Watch the bubble for one second. Each molecule does a crazy zig-zag journey, colliding with other molecules and bouncing off the sides of the bubble. Suppose that you could measure the length of each of these journeys, and add them up. What do you think they would come to?
What is the total distance travelled by the air molecules inside a small bubble in one second? A hundred metres? A hundred kilometres? A thousand kilometres?
The actual answer is...one million light-years!
You don’t believe me? Read on...
To work out the total distance, we need to multiply the average speed of the air molecules by the number of molecules inside the bubble.
Physics textbooks tell us that the average speed is roughly 500 metres per second.

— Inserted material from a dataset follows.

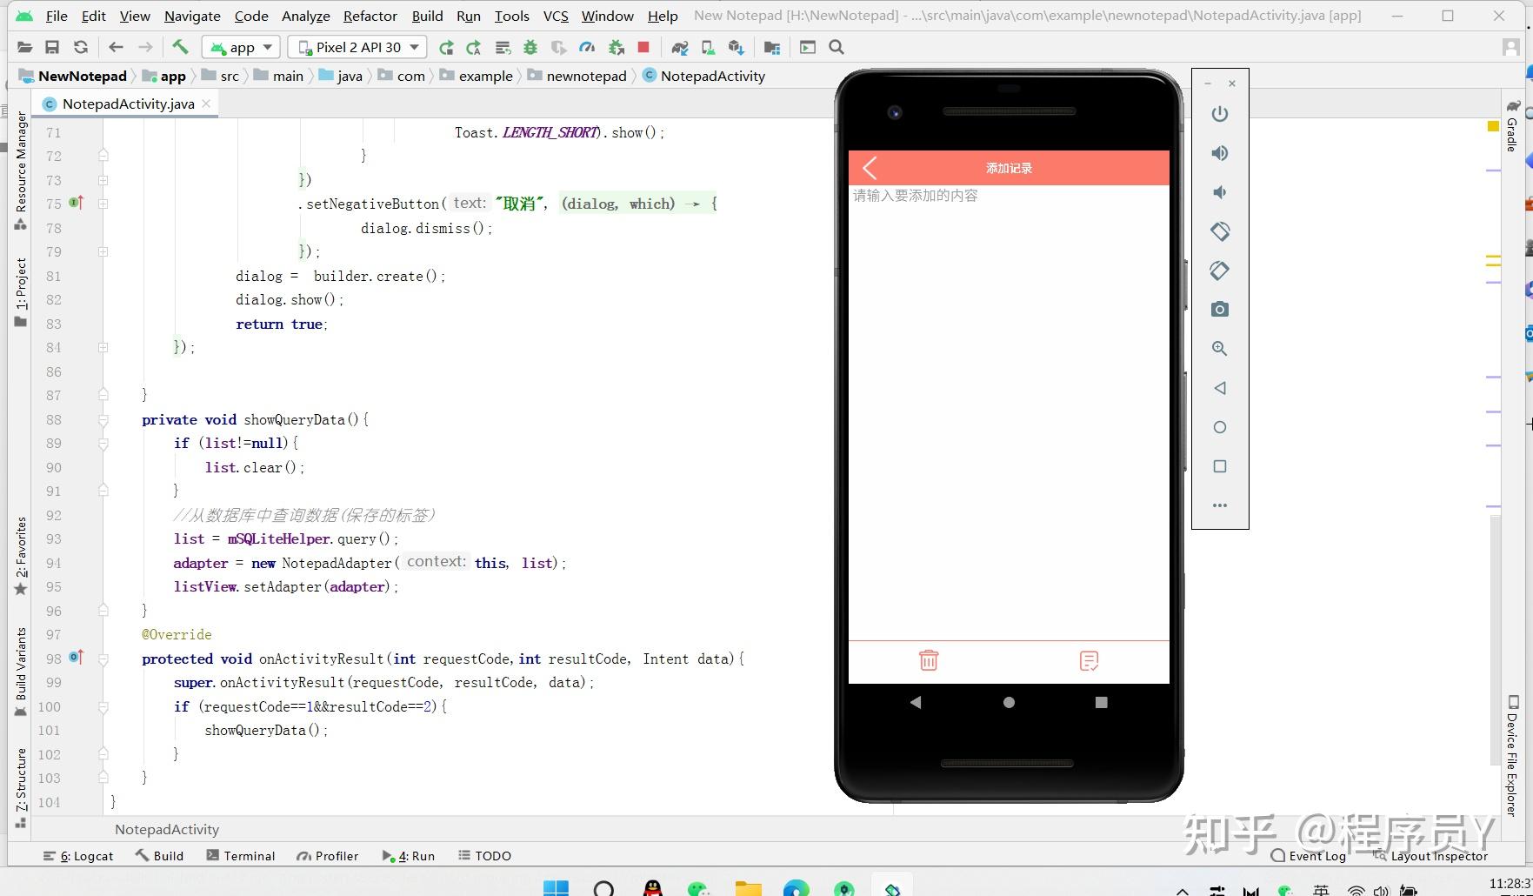The height and width of the screenshot is (896, 1533).
Task: Open the Refactor menu
Action: point(370,16)
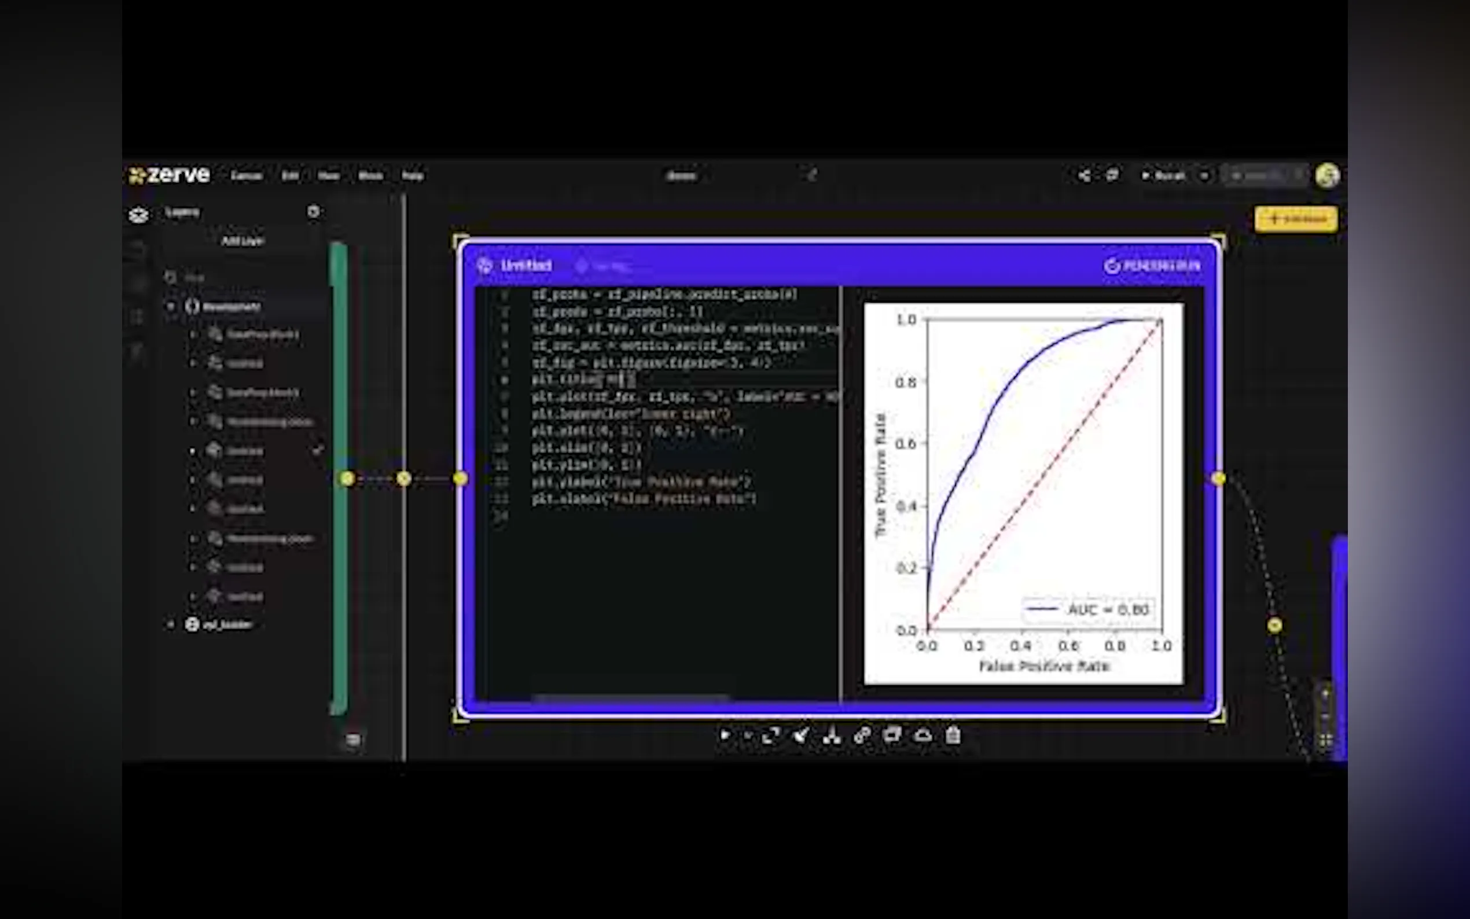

To work out how many molecules are in the bubble, start with the fact that one mole of a perfect gas occupies 22,400 cubic centimetres at everyday temperature and pressure.
Our bubble contains about one cubic centimetre of air, so there are 1/22,400 moles of gas in there.
Now one mole of anything contains 6 x 10^23 molecules (Avogadro’s number).
So the number of molecules in the bubble is 6 x 10^23 divided by 22,400, which comes to about 2.5 x 10^19 molecules.
And if each molecule travels 500 metres in one second, the total distance travelled is about 10^22 metres.
As a light year is about 10^16 metres, this means that the total distance travelled in one second by the molecules in the bubble is 10^6 (a million) light years.
What this result brings home is not the speed of the molecules – Concorde flew faster – but just how many of the little blighters there really are.